Using Certbot to generate new certificates without knowing current server/certificate state


This question is regarding Certbot + Nginx and Apache. I’ll try to make this question concise, but it can be a bit hard, as the issue may not be entirely straightforward :slight_smile:

We are a VPS provider and have integrated Certbot in such a way that users can trigger certificate generation from our dashboard. We had no problems for a long time, but now certain issues have cropped up with Apache, which has made us realize that maybe our approach is not the best one.

We are doing things very simply: The user sets one or more domains which get set in the virtual host configuration of their webserver. We then run Certbot against the same domain list and force redirects.

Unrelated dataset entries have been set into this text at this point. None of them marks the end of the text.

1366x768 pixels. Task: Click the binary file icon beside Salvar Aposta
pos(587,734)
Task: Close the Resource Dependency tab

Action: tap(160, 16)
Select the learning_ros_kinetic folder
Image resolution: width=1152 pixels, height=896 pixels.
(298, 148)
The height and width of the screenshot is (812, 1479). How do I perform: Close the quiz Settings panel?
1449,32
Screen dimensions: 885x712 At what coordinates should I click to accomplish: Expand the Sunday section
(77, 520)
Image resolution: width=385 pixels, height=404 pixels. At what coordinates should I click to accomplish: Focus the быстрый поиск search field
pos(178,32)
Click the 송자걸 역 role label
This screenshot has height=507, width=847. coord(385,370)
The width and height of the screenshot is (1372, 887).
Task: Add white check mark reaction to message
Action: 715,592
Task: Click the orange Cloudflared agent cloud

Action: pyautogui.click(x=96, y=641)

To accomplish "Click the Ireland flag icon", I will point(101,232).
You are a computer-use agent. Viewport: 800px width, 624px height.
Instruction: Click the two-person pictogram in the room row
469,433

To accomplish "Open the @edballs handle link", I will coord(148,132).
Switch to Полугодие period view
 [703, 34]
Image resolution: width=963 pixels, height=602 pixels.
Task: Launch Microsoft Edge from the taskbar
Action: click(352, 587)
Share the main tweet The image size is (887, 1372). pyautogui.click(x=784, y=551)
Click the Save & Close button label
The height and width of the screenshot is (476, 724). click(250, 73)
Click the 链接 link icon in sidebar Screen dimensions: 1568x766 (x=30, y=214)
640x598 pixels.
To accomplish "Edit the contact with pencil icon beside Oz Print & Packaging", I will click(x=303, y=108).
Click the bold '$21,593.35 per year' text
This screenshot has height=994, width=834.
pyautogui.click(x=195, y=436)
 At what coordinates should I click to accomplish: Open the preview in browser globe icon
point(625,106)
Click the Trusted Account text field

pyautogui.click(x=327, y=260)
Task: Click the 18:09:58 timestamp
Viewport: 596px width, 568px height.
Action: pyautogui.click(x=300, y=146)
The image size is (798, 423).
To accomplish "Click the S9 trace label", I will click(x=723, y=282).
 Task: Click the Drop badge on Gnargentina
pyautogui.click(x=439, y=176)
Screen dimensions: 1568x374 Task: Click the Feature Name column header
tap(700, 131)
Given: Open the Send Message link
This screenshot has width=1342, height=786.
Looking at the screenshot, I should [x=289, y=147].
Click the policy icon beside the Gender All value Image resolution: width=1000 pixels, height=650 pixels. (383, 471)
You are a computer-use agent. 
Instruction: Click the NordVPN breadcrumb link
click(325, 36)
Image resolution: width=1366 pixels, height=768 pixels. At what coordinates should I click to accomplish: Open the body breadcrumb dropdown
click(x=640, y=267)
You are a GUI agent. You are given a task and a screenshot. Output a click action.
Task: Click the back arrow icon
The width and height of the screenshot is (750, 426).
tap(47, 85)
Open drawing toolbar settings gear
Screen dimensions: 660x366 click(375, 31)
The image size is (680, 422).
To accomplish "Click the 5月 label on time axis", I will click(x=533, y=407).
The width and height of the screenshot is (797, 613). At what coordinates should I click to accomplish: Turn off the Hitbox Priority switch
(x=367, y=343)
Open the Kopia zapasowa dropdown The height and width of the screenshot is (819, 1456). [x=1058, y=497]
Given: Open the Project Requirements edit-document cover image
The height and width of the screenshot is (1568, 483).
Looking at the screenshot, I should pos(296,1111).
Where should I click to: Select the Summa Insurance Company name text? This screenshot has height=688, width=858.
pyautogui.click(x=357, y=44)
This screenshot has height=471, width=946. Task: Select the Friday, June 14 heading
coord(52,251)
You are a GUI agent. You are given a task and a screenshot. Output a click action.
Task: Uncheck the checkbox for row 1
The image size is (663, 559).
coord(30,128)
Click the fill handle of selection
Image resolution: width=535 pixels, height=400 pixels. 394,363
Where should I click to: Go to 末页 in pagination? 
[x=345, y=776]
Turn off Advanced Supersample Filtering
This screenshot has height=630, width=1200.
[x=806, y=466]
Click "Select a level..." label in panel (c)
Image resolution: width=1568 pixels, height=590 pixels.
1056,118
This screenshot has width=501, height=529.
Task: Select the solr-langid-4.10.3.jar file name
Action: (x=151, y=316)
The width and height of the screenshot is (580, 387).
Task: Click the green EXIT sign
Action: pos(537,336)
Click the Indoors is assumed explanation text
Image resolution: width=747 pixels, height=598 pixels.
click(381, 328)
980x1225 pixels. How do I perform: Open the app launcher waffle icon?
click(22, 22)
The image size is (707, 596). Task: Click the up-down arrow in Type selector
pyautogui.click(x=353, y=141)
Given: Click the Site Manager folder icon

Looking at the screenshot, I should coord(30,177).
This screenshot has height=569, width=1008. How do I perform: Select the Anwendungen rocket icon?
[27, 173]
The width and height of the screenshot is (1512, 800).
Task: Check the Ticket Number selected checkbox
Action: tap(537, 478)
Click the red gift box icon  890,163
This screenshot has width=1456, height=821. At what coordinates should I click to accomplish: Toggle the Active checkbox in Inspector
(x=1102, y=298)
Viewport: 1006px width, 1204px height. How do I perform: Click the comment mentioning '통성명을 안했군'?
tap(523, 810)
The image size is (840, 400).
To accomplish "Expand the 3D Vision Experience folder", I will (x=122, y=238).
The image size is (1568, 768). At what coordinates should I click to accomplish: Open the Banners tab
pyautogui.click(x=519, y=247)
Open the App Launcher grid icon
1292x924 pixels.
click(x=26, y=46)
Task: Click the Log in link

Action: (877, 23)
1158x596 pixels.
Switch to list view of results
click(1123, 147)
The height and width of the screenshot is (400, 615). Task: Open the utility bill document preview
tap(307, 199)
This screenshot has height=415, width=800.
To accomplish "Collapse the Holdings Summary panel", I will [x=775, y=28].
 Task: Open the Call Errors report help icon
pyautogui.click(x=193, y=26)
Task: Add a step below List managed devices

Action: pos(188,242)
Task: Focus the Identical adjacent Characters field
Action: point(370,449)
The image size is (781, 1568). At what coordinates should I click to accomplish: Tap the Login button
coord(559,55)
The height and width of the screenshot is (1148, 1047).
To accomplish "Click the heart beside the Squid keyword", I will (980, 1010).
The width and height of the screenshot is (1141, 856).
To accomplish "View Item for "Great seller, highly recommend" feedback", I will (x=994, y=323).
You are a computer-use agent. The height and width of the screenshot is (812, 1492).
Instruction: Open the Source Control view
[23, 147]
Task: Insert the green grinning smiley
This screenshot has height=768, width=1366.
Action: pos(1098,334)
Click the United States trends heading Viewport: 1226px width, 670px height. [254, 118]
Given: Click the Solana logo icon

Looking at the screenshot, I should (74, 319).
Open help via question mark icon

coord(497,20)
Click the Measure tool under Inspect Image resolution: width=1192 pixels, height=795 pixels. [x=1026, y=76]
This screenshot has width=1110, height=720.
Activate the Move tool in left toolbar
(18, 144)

The user can enter any domains they want. Now, this worked just fine and still works perfectly for Nginx, but recently Certbot makes a right mess of the Apache virtual host files if Certbot is run multiple times.

Meaning, if a user has generated certs once and then runs Certbot again, it usually fails with messages that it cannot set up redirects automatically, and frankly turns the virtualhost files into a crazy mess, which may even take the webserver down.

This made us think that maybe we had got off on the wrong foot all along. What we are thinking we might need to do actually is:

  1. Roll back (and maybe revoke?) any existing certificates installed on the server, so that certs are cleaned out and the vhost config is in a clean state

  2. Then run Certbot normally

“Problem” is that this workflow can get very complex if we need to save information regarding which certificates were generated and build custom logic to do rollbacks. This gets further compounded by the fact that our users have root access to their server, and can have messed around with config files in unexpected ways.

We have been searching forums and Github, but it is hard to get clear and concise information on the recommended workflow here!

We would prefer if Certbot was intelligent enought that we could just issue a rollback/revoke command before generating new certs - or that it was clever enough not to cause the breakage we are seeing (maybe I’m crossing into Github issue territory here, really). This would keep things simple, as in: We would not need to know anything about the current state of the server, but just issue a new cert generation on the basis of the new domain list.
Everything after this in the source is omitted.